• [What this task involves]: What is needed is an exact copy of the entries below, with every picture left out.

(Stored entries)
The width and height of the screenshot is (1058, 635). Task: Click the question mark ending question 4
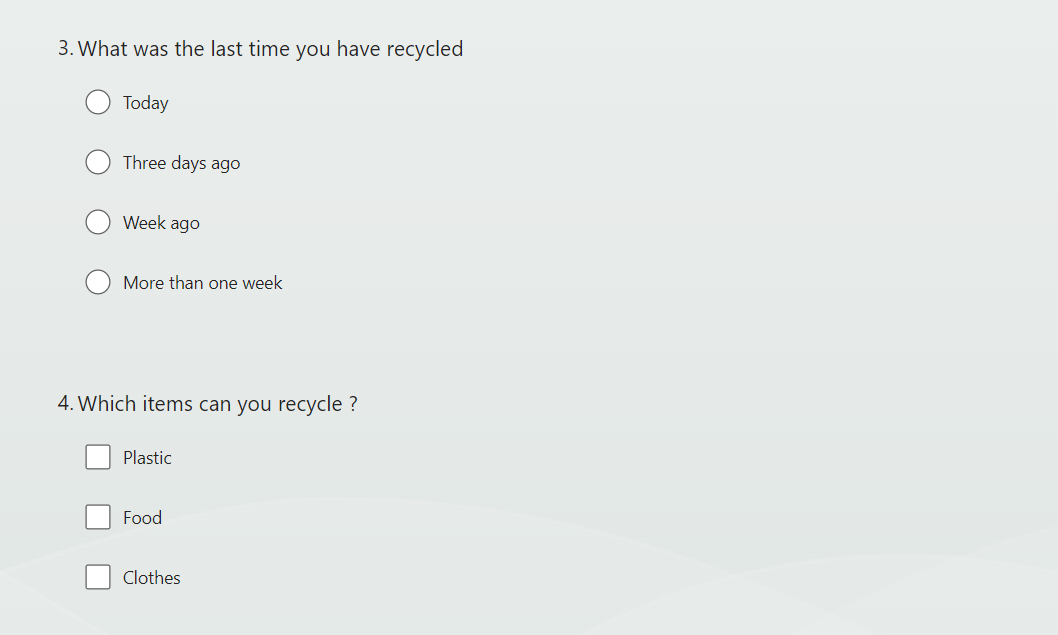353,404
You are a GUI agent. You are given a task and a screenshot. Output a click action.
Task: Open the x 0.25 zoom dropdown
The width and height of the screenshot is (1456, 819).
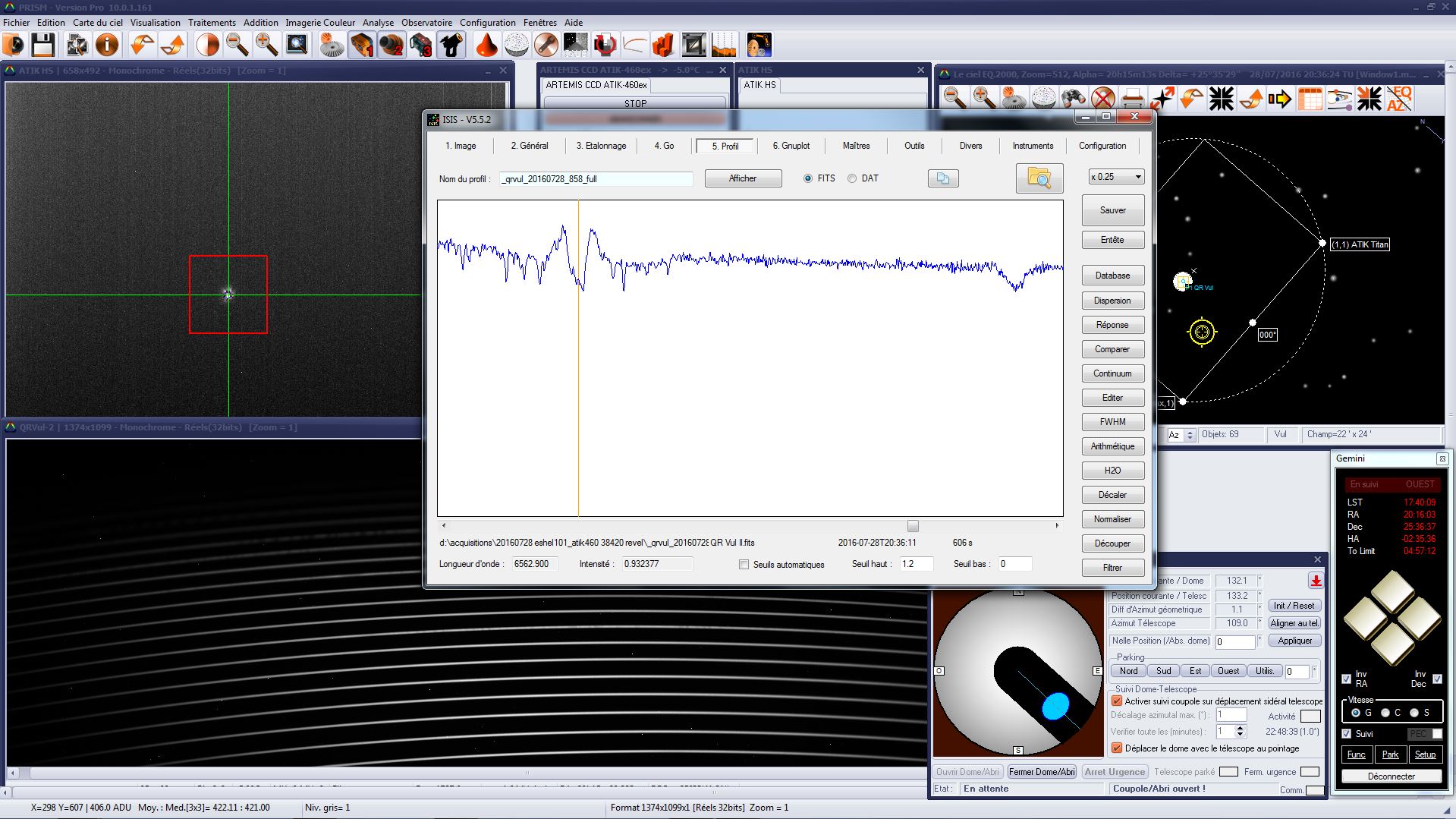click(x=1116, y=177)
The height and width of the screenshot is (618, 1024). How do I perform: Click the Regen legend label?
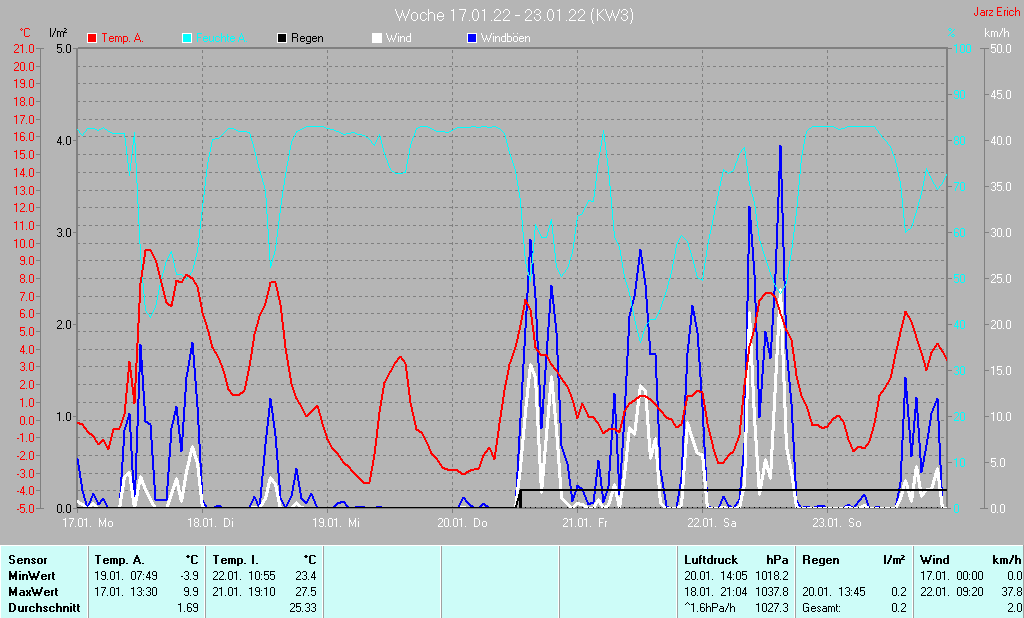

• [Solution below]:
The width and height of the screenshot is (1058, 635). Task: Click the question mark ending question 4
353,404
You are a GUI agent. You are given a task and a screenshot. Output a click action.
Task: Open the x 0.25 zoom dropdown
The width and height of the screenshot is (1456, 819).
click(x=1116, y=177)
The height and width of the screenshot is (618, 1024). How do I perform: Click the Regen legend label?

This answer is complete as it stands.